All lines of the material must be output verbatim.
** RECORD SET follows **
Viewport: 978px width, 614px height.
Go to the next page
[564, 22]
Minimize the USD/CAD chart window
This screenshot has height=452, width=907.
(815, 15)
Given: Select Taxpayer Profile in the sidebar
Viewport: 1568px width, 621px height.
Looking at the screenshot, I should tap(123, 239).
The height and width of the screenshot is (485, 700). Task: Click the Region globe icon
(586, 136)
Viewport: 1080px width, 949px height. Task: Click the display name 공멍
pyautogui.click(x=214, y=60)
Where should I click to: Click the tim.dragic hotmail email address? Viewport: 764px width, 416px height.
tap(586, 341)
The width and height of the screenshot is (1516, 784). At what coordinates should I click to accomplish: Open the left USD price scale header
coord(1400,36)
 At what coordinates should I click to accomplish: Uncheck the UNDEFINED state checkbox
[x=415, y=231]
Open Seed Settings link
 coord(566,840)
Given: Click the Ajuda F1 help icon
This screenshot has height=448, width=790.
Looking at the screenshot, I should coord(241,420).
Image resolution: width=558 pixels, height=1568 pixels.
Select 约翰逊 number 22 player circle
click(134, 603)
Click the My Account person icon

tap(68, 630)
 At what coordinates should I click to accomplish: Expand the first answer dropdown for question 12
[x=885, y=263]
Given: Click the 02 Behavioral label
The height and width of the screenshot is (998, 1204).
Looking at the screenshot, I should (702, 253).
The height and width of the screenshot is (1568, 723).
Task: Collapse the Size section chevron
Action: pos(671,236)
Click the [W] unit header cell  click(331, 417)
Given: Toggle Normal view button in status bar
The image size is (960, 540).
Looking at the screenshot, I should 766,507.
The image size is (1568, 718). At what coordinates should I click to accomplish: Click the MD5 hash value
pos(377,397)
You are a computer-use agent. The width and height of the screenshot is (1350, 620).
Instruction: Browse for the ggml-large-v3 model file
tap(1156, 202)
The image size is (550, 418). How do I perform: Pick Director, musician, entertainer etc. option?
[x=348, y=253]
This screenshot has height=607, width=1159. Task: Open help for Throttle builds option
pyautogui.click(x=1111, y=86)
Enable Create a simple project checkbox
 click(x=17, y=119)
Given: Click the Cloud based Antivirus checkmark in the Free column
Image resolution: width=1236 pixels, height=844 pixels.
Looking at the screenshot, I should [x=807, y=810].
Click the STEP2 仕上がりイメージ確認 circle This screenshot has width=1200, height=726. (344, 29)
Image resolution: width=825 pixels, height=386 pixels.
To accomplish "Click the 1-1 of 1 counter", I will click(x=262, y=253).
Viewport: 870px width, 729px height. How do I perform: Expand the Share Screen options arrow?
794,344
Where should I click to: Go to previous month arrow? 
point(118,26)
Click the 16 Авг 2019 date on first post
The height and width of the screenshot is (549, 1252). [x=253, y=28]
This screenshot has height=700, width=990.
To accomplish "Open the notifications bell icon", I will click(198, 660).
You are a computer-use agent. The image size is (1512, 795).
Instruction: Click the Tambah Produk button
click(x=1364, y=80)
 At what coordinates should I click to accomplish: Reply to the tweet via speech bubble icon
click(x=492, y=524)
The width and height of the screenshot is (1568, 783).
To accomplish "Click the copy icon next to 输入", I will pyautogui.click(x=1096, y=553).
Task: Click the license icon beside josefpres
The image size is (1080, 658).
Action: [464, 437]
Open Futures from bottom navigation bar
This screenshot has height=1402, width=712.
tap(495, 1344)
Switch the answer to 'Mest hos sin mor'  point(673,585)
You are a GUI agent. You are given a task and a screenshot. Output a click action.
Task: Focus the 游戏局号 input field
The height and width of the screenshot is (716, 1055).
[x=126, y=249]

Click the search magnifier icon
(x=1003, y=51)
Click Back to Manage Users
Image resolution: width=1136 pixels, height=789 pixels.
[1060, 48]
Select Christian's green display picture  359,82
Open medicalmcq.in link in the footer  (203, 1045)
** End of RECORD SET **
_EXERCISE OUTPUT_
Viewport: 978px width, 614px height.
Go to the next page
[564, 22]
Minimize the USD/CAD chart window
This screenshot has height=452, width=907.
(815, 15)
Given: Select Taxpayer Profile in the sidebar
Viewport: 1568px width, 621px height.
Looking at the screenshot, I should tap(123, 239).
The height and width of the screenshot is (485, 700). Task: Click the Region globe icon
(586, 136)
Viewport: 1080px width, 949px height. Task: Click the display name 공멍
pyautogui.click(x=214, y=60)
Where should I click to: Click the tim.dragic hotmail email address? Viewport: 764px width, 416px height.
tap(586, 341)
The width and height of the screenshot is (1516, 784). At what coordinates should I click to accomplish: Open the left USD price scale header
coord(1400,36)
 At what coordinates should I click to accomplish: Uncheck the UNDEFINED state checkbox
[x=415, y=231]
Open Seed Settings link
 coord(566,840)
Given: Click the Ajuda F1 help icon
This screenshot has height=448, width=790.
Looking at the screenshot, I should coord(241,420).
Image resolution: width=558 pixels, height=1568 pixels.
Select 约翰逊 number 22 player circle
click(134, 603)
Click the My Account person icon

tap(68, 630)
 At what coordinates should I click to accomplish: Expand the first answer dropdown for question 12
[x=885, y=263]
Given: Click the 02 Behavioral label
The height and width of the screenshot is (998, 1204).
Looking at the screenshot, I should (702, 253).
The height and width of the screenshot is (1568, 723).
Task: Collapse the Size section chevron
Action: pos(671,236)
Click the [W] unit header cell  click(331, 417)
Given: Toggle Normal view button in status bar
The image size is (960, 540).
Looking at the screenshot, I should 766,507.
The image size is (1568, 718). At what coordinates should I click to accomplish: Click the MD5 hash value
pos(377,397)
You are a computer-use agent. The width and height of the screenshot is (1350, 620).
Instruction: Browse for the ggml-large-v3 model file
tap(1156, 202)
The image size is (550, 418). How do I perform: Pick Director, musician, entertainer etc. option?
[x=348, y=253]
This screenshot has height=607, width=1159. Task: Open help for Throttle builds option
pyautogui.click(x=1111, y=86)
Enable Create a simple project checkbox
 click(x=17, y=119)
Given: Click the Cloud based Antivirus checkmark in the Free column
Image resolution: width=1236 pixels, height=844 pixels.
Looking at the screenshot, I should [x=807, y=810].
Click the STEP2 仕上がりイメージ確認 circle This screenshot has width=1200, height=726. (344, 29)
Image resolution: width=825 pixels, height=386 pixels.
To accomplish "Click the 1-1 of 1 counter", I will click(x=262, y=253).
Viewport: 870px width, 729px height. How do I perform: Expand the Share Screen options arrow?
794,344
Where should I click to: Go to previous month arrow? 
point(118,26)
Click the 16 Авг 2019 date on first post
The height and width of the screenshot is (549, 1252). [x=253, y=28]
This screenshot has height=700, width=990.
To accomplish "Open the notifications bell icon", I will click(198, 660).
You are a computer-use agent. The image size is (1512, 795).
Instruction: Click the Tambah Produk button
click(x=1364, y=80)
 At what coordinates should I click to accomplish: Reply to the tweet via speech bubble icon
click(x=492, y=524)
The width and height of the screenshot is (1568, 783).
To accomplish "Click the copy icon next to 输入", I will pyautogui.click(x=1096, y=553).
Task: Click the license icon beside josefpres
The image size is (1080, 658).
Action: [464, 437]
Open Futures from bottom navigation bar
This screenshot has height=1402, width=712.
tap(495, 1344)
Switch the answer to 'Mest hos sin mor'  point(673,585)
You are a GUI agent. You are given a task and a screenshot. Output a click action.
Task: Focus the 游戏局号 input field
The height and width of the screenshot is (716, 1055).
[x=126, y=249]

Click the search magnifier icon
(x=1003, y=51)
Click Back to Manage Users
Image resolution: width=1136 pixels, height=789 pixels.
[1060, 48]
Select Christian's green display picture  359,82
Open medicalmcq.in link in the footer  (203, 1045)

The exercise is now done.